Get Ready for an Insurance ‘Shop-a-Palooza’ in 2025
Insurance Intelligence Report
December 2024
If 2024 was the year of the sky-high insurance premium, 2025 is shaping up to be the year when everyone is shopping for a lower rate. Auto insurance premiums led the way, reaching a record high average annual premium in the United States of $2,543, up 26% from 2023. Not to be outdone, homeowners and renters insurance rates exceeded both the rate of inflation and the average increases experienced by auto insurance customers during the year.
Perhaps not surprisingly, those increases were quickly followed by a surge in insurance shopping among consumers. By May 2024, nearly half (49%) of U.S. auto insurance customers said they were shopping for a new plan, and by the third quarter, auto insurance shopping rates had reached a record high. However, with virtually every carrier increasing rates, all those shoppers had very few alternatives and many stayed put. Now, that’s all about to change.
This JD Power Insurance Intelligence Report dives into key data points trending in JD Power Insurance Intelligence studies, the quarterly LIST Report and across various industry data points to provide key insights into what may be on the horizon for the year ahead.
Bracing for a Wave of Shopping and Switching
The insurance rate inflation everyone experienced over the past two years was driven by a perfect storm of increased frequency and severity of damage to property, increased costs in the raw materials needed to conduct those repairs, and longer repair cycle times, all of which increased costs for insurers. For example, through June of this year, auto insurers were losing an average of five cents on every dollar of premium they collected. Thanks in part to all the premium increases introduced to combat this trend, however, property and casualty (P&C) insurance profitability started to improve throughout the second half of the year. The industry is expected to return to profitability by the end of 2024.
That will likely make 2025 a major tipping point for policy shopping and switching. After the past three years spent shoring up their operations and scaling back growth initiatives, insurers are going to be on the hunt for new customers in 2025 and all indications are that customers will be more than willing to comparison shop their policies and jump ship for a better rate. According to our quarterly LIST Report for Q3 of 2024, policy shopping activity hit a record high of 13.8% in September. Since then, shopping rates have stayed elevated, hitting 13.8% again in October and dipping slightly to 13.6% in November. Switch rates also increased, peaking at 4.6% in August. As more competition starts to heat up between carriers, switch rates may increase further in 2025.

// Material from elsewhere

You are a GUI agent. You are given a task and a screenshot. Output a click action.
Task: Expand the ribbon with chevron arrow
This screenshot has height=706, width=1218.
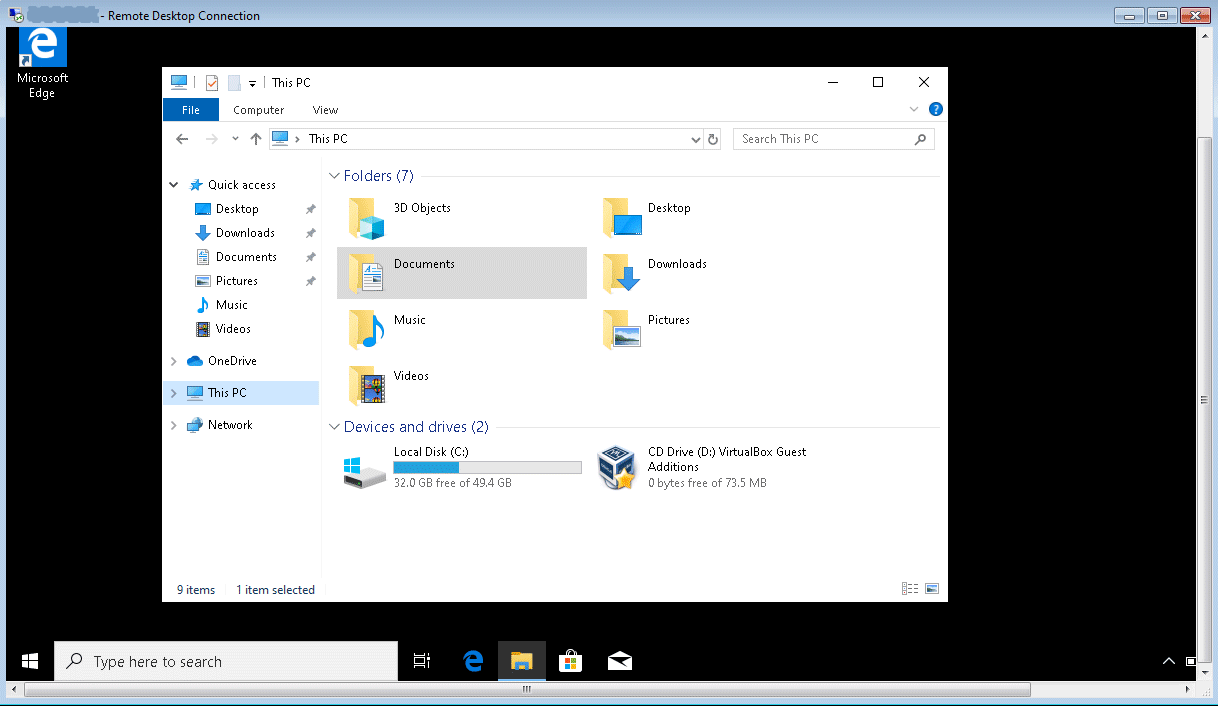point(914,110)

Usage-Base Insurance Goes Mainstream
Another major tipping point we expect to see in the year ahead is more widespread adoption of usage-based insurance (UBI) policies, which use telematics technology to track customer driving patterns and offer discounts based on safe driving and fewer miles driven. According to JD Power data, even though many drivers consider UBI policies when shopping for auto insurance, just 17% ultimately buy them. While that’s double the rate of UBI uptake we saw eight years ago, when these programs were still in the early stages of being adopted by customers, it still reflects a surprising plateau considering the hunt customers have been on for premium savings in the face of rising rates.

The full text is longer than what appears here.